I’ve been doing the update for almost exactly one year. The first one came out the day Guilford County reported its third confirmed case of COVID-19. But for me, the pandemic really began on the third day of last year’s ACC Tournament — the day they pulled Florida State off the court, gave them the trophy and sent everybody home.

I started doing the update when we stopped making a print publication, which lasted about 10 weeks. In the beginning I filed one every day. After six months or so, I started taking weekends off. Lately I have been consumed with newspaper business — great news for TCB, but enough to make me resent the daily update just a bit. And I. donot want to besmirch its memory.

I started doing the update because it was the only way to process the news cycle, which overwhelmed the capabilities of a weekly newspaper. I started it because we were all stuck inside our homes consuming media, looking for the latest data. I started it because I didn’t have much else to do for a while, there, except spend time with my family and wonder if I was going to die on a ventilator.

The update helped me get my head around the pandemic, helped me process a difficult campaign season and its surreal aftermath, helped me think more deeply about Black culture, helped me to feel if I was at least doing something, even if at times it felt like a body count.

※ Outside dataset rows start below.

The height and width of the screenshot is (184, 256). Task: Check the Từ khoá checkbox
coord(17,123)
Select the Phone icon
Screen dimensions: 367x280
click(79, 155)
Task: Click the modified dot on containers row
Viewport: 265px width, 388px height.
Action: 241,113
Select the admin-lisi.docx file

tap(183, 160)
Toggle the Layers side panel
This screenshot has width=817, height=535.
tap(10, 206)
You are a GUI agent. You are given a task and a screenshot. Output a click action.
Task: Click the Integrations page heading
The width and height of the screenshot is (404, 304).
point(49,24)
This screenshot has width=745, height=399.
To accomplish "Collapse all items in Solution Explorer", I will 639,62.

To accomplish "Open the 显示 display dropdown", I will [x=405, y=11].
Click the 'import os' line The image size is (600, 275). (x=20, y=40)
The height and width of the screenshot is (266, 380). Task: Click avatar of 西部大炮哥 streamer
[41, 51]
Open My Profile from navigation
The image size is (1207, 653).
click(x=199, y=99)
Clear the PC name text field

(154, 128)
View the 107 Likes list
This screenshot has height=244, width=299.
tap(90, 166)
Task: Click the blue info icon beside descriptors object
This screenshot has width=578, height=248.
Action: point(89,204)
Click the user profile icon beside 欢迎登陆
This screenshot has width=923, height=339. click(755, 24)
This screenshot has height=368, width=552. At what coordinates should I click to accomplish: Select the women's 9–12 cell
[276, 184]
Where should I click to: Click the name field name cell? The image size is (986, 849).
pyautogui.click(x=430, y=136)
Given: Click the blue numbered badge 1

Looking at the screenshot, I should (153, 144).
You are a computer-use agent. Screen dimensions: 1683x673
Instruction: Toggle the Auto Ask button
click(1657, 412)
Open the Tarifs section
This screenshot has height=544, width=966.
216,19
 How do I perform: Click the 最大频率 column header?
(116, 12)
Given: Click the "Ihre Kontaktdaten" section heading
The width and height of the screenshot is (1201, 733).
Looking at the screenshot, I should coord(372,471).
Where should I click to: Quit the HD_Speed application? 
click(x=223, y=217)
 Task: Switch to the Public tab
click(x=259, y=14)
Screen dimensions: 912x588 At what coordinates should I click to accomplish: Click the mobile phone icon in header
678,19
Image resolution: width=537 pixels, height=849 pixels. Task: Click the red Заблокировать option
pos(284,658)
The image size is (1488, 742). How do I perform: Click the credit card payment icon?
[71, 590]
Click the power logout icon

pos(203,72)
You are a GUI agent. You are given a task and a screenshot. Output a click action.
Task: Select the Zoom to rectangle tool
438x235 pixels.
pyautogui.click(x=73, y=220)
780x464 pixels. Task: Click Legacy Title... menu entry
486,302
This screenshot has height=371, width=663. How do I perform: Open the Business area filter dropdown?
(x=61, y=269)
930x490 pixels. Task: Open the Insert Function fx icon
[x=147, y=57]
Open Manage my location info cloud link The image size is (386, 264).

Perhaps more than anything else, it has made me feel connected in a way so important to extroverts like me. I missed being out there with the other humans. The daily update felt very much like a conversation. And so I’m deeply appreciative of everyone who kept up, who appreciated the public-domain art I lifted from the Met, who watched the obscure YouTube gems I uncovered as diversions.

Thank you, all.

Let’s do the numbers one last time, shall we?

The numbers

On March 20, 2020, the first day I reported the numbers:

  • Forsyth County had just recorded its eighth case of coronavirus. As of today, there have been 32,683 cases and 357 deaths.
    • Today, 49,116 residents of Forsyth County have been fully vaccinated (12.8 percent)
    • You can schedule a vaccine on Forsyth County right here.
  • Guilford County had just logged its fourth case of coronavirus. To date there have been 40,114 confirmed cases in the county, and 533 deaths.
    • Today, 54,548 residents have been fully vaccinated (10.2 percent)
    • Schedule a vaccine in Guilford County here.
  • Statewide, we had just reached 172 known cases. No one had died here yet.
    • Today: We’ve had 887,311 diagnosed cases, and 11,722 North Carolinians have died from the coronavirus.
    • So far, 11.7 percent of the state (1,222,299) has been fully vaccinated.
    • Hospitalizations have dropped to triple digits; Cone has closed its Greensboro COVID facility.
    • FEMA vaccination sites have begun operation in Greensboro and Winston-Salem and other spots across the state.
  • It’s not over, but it is ending.

A diversion

Almost 15 years ago, I helped write a short screenplay that won a couple contests and eventually found its way to the Cannes Film Festival in 2008. Yes, I was there, drinking up a literal storm with my old friends Dusty and Matt and a few others in black suits and cheap sunglasses. It might not have been the most fun I ever had, but it’s right up there. And I’m quite proud of the work, of which my efforts were but a small part.

Program notes

  • For the last one, let’s go with “Hamlet and His Mother,” from Eugéne Delacriox, 1849. French, don’t you know. They’re hunting rats. Thanks to the Metropolitan Museum of Art’s public-domain collection.